C43D-0416:
An Evaluation of Vegetation Filtering Algorithms for Improved Snow Depth Estimation from Point Cloud Observations in Mountain Environments
Abstract:
High-resolution snow depth measurements are possible through bare-earth (BE) differencing of point cloud datasets obtained using LiDAR and photogrammetry during snow-free and snow-covered conditions. These accuracy and resolution of these snow depth measurements are desirable in mountain environments in which ground measurements are dangerous and difficult to perform, and other remote sensing techniques are often characterized by large errors and uncertainties due variable topography, vegetation, and snow properties.BE ground filtering algorithms make different assumptions about ground characteristics to differentiate between ground and non-ground features. Because of this, ground surfaces may have unique characteristics that confound ground filters depending on the location and terrain conditions. These include low-lying shrubs (<1 m), areas with high topographic relief, and areas with high surface roughness. We evaluate several different algorithms, including lowest point, kriging, and more sophisticated splining techniques such as the Multiscale Curvature Classification (MCC) to resolve snow depths. Understanding how these factors affect BE surface models and thus snow depth measurements is a valuable contribution towards improving the processing protocols associated with these relatively new snow observation techniques.

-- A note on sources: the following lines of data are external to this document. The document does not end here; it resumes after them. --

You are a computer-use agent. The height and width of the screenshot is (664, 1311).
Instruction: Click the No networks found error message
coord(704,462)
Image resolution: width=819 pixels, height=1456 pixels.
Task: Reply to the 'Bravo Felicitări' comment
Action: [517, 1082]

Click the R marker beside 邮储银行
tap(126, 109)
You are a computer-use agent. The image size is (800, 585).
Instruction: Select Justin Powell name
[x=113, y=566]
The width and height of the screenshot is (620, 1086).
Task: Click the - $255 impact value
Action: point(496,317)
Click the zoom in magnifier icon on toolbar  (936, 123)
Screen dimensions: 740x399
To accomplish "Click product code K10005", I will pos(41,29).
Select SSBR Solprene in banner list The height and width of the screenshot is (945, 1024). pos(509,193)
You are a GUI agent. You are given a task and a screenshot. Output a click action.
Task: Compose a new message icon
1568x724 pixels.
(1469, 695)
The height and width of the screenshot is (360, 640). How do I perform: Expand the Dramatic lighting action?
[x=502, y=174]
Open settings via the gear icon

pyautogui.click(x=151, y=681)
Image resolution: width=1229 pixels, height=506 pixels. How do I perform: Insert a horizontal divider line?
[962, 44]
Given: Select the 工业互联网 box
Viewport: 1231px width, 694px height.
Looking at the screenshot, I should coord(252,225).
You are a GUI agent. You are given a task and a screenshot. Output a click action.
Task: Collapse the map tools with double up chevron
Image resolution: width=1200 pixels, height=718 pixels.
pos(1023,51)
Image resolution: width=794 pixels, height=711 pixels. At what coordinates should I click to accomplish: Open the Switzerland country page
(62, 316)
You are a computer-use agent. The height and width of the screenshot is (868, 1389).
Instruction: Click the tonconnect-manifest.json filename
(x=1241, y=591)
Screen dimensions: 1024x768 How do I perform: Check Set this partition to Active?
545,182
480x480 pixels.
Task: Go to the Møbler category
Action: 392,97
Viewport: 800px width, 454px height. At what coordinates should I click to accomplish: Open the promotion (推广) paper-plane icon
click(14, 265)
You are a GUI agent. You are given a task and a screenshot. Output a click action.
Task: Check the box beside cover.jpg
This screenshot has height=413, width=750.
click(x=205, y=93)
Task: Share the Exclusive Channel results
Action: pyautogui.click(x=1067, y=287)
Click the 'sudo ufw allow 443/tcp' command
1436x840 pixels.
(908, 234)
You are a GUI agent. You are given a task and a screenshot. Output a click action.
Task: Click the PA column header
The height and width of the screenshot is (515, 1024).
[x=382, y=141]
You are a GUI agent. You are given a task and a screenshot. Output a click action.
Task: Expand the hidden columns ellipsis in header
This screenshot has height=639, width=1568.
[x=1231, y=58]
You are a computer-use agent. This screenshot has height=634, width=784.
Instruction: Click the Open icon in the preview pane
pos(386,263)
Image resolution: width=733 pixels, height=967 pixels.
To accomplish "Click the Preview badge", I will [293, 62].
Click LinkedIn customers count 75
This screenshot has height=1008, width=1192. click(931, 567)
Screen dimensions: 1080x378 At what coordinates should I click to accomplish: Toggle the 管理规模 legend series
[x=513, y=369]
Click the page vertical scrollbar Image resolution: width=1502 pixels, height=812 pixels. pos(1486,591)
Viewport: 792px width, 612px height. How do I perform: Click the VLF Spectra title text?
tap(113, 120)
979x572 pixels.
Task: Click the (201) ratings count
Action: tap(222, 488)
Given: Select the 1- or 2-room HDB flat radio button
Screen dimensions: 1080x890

We test the different BE filtering algorithms using LiDAR and photogrammetric measurements taken from an Unmanned Aerial Vehicle (UAV) in Southwest Tasmania, Australia during the winter and spring of 2013. The study area is characterized by sloping, uneven terrain, and different types of vegetation including eucalyptus and conifer trees, as well as dense shrubs varying in heights from 0.3-1.5 meters. Initial snow depth measurements using the unfiltered point cloud measurements are characterized by large errors (~20-90 cm) due to the dense vegetation. Using filtering techniques instead of raw differencing improves the estimation of snow depth in our study area, and reduces the RMSE to 10 cm, depending on the technique used.